Emmy Award-Winning Actress and Rutgers Alumna Sheryl Lee Ralph Encourages Rutgers Graduates to Chase Their Dreams

Sheryl Lee Ralph, an Emmy Award-winning actress, Broadway star, TV sitcom star, and one of the first women admitted to Rutgers College more than 50 years ago, encouraged members of the Class of 2023 to chase their dreams and find their voice in a passionate speech that started with her singing and taking a selfie with the crowd.

“Don’t chase money. Money will come,” said Ralph who made history in 2022 when she won the Emmy for Outstanding Actress in a Comedy Series for her role as kindergarten teacher Barbara Howard in ABC’s hit sitcom Abbott Elementary. “Figure out what makes you happy. If you enjoy what you do, it doesn’t feel like a job.”

Before Ralph, only the second Black woman to win that Emmy, delivered the commencement address, President Jonathan Holloway bestowed upon her an honorary degree of humane letters during the 257th Anniversary Commencement of Rutgers University-New Brunswick and Rutgers Biomedical and Health Sciences (RBHS).

Honorary degrees were also given to Mark Angelson, chair of the Institute of International Education, a member of the U.S. President’s Intelligence Advisory Board, former chair and current vice chair of the Rutgers University Board of Governors, and Katalin Karikó, award-winning neurosurgery professor and former senior vice president of BioNTech.

For members of the graduating class, Sunday’s commencement at SHI Stadium in Piscataway marked the culmination of four years of great change shaped by the pandemic shutdown and return to school.

“I think it was a nontraditional experience for college. All of a sudden, we went from freshmen to upper classmen, so it does feel like a bit of an interruption, but it was part of the story,” said Nandita Vasantha from Princeton, who is graduating from the School of Arts and Sciences and Rutgers Business School-Newark and New Brunswick.

“I have definitely grown as a person,” Vasantha said. “It is crazy to think I was here when I was 18. It is really nice to be able to wrap it all up here at the stadium. I am so grateful for the experiences I had here on the banks.”

Looking out at the sea of students in their red and black regalia, Ralph – who at 19 was the youngest woman to graduate from Rutgers College at the time – told the graduating class that her late mother is loving this moment because she had skipped her own commencement in 1975 and was now on stage in a cap and gown getting a degree.
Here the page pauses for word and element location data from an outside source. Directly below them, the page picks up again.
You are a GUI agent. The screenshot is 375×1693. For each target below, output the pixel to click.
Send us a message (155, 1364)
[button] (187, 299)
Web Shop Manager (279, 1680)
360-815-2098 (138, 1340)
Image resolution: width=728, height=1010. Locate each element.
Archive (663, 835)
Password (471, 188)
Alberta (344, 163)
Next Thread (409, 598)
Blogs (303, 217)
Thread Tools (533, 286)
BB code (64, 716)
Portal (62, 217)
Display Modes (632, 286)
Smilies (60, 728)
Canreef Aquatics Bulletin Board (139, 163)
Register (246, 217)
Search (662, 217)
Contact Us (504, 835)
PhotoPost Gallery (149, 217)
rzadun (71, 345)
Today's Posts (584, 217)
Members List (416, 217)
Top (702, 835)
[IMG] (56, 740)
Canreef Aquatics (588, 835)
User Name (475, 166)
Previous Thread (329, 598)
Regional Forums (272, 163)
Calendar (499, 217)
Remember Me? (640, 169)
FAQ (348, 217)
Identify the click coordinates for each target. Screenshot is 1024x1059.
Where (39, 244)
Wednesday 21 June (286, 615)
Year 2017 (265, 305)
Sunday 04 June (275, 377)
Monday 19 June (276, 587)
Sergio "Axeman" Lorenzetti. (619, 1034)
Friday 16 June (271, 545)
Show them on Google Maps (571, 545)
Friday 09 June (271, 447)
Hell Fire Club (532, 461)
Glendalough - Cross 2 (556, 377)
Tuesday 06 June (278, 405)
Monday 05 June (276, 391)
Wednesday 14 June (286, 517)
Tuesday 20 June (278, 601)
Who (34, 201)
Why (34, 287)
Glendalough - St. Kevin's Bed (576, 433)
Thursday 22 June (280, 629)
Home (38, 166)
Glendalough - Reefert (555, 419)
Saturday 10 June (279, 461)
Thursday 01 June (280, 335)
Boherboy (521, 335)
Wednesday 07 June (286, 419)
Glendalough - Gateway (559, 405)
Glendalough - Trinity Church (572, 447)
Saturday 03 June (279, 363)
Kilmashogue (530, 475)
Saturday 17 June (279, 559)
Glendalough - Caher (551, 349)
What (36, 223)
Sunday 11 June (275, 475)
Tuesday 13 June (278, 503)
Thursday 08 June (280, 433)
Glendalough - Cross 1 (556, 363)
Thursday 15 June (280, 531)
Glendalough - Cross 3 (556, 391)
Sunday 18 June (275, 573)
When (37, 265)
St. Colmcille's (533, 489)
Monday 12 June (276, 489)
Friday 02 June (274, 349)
“Much to my mother’s disappointment, there are no pictures of me accepting that well-earned degree because, guess what, I was cast in a Skippy peanut butter commercial, and it was shooting the same day. I made the right decision. Look at me now,” she said jokingly. “But seriously, what a blessing. I got to do the commercial, and today I get to take a picture in the cap and gown.”

Speaking to the graduates and thousands in attendance, Ralph told them Rutgers is where her dreams started to take shape. While she entered as a premed student at the age of 16, she said she quickly realized neither medicine nor law would be her future.

“I found my passion on the stage of the Little Theater on the Douglass College campus,” she said.